Judul : The Accounting Conservatism of IFRS Adoption in Indonesia

Penulis: Juniarti, Devi Tirta Raharjo, Regina Monica

Pendahuluan
Studi di atas dilakukan di banyak negara berbeda dengan lingkungan kelembagaan yang unik common law dan
code law yang memungkinkan terjadinya hasil yang beragam (Barth et al., 2008; Karampinis & Hevas,
2011; Andre & Filip, 2012). Di negara hukum kode seperti Indonesia, standar akuntansi disusun oleh pembuat
standar di bawah kendali negara dan lemahnya perlindungan investor yang tidak memprioritaskan aspek publik
pengungkapan (Karampinis & Hevas, 2011). Adopsi IFRS mendorong negara-negara hukum kode untuk
mempertimbangkan pengungkapan publik. Oleh karena itu, penelitian ini bertujuan untuk menambah bukti
bahwa adopsi IFRS di negara hukum kode, khusus di Indonesia, tidak mengurangi konservatisme. Di
Indonesia, adopsi IFRS sudah dilakukan sejak tahun 2012. Sudah enam tahun sejak disyaratkan, itulah
waktu untuk memeriksa kontribusi adopsi IFRS untuk pengadopsi. Berbeda dengan penelitian sebelumnya
hanya dilakukan di sektor tertentu sehingga kurang representatif (Prayanthi & Pantow, 2018; Ghani et al.,
2017; Januarsi dkk., 2014; Pulungan, 2014; Hikmah, 2013), penelitian ini berlaku di semua sektor industri.
Untuk mendapatkan hasil yang lebih akurat, kami menggunakan longitudinal. Jumlah observasi sebanyak
3.742, terdiri dari 394 perusahaan untuk periode 2006-2016.
Hasil penelitian menunjukkan bahwa pada periode pra-adopsi IFRS di Indonesia terdapat konservatisme
akuntansi.

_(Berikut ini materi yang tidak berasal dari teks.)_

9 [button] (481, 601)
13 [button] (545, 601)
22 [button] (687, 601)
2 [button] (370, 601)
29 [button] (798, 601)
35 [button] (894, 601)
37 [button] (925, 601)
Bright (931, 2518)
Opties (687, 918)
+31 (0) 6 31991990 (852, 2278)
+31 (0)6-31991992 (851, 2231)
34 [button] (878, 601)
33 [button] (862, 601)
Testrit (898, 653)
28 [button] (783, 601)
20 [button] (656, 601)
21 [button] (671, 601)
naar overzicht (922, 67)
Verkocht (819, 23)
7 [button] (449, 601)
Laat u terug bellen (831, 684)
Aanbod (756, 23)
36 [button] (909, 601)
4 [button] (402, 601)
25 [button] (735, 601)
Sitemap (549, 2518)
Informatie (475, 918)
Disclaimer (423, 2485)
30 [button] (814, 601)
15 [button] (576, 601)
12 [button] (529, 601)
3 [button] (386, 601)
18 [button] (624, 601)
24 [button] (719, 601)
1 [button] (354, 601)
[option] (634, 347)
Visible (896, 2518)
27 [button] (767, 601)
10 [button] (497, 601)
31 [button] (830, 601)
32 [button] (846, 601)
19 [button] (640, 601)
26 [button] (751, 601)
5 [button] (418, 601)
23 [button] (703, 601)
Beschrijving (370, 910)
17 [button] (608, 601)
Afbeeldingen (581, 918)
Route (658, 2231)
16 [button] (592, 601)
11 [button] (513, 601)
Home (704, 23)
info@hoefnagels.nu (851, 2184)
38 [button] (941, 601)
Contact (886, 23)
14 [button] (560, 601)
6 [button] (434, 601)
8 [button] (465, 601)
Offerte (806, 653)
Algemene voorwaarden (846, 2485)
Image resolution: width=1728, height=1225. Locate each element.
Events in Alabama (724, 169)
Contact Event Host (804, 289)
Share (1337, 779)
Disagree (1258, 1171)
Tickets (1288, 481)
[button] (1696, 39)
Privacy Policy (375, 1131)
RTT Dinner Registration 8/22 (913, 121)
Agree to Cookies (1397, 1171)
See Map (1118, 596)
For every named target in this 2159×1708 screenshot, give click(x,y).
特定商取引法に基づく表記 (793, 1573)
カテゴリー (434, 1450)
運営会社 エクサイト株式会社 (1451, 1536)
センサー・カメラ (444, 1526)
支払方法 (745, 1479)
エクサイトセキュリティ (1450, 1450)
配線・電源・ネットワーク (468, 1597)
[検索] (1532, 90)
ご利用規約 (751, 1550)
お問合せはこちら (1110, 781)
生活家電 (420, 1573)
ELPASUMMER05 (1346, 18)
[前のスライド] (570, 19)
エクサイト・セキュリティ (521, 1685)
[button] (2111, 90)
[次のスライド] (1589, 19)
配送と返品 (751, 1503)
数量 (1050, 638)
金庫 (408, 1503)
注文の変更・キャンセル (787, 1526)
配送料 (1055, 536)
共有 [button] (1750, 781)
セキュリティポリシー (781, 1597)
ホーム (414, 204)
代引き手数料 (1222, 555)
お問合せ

Namun, setelah adopsi, sensitivitas untuk mengenali pengembalian negatif secara tepat waktu
menurun. Bisa jadi menyimpulkan bahwa adopsi IFRS di Indonesia mengurangi konservatisme. Uji ketahanan
telah dilakukan terhadap verifikasi hasilnya

Tujuan Penelitian
Penentu Standar Akuntansi Indonesia telah mewajibkan perusahaan untuk mengadopsi Internasional Standar
Pelaporan Keuangan (IFRS) sejak 2012. Standar baru lebih mengedepankan relevansi dibanding sebelumnya
standar lebih fokus pada masalah konservatisme. Memang IFRS tidak bertujuan untuk mereduksi
Konservatisme, tetapi aspek ini bukan lagi penekanan dari standar baru. Ada kekhawatiran apakah IFRS
mengurangi konservatisme. Di sisi lain, hasil studi sebelumnya tentang masalah ini masih tersebar. Jadi,
penelitian ini bertujuan untuk mencari level konservatisme dalam adopsi pasca-IFRS. Apalagi Indonesia sudah
mengadopsi IFRS sejak 2012. Sudah saatnya memeriksa manfaat adopsi IFRS bagi para pengadopsi.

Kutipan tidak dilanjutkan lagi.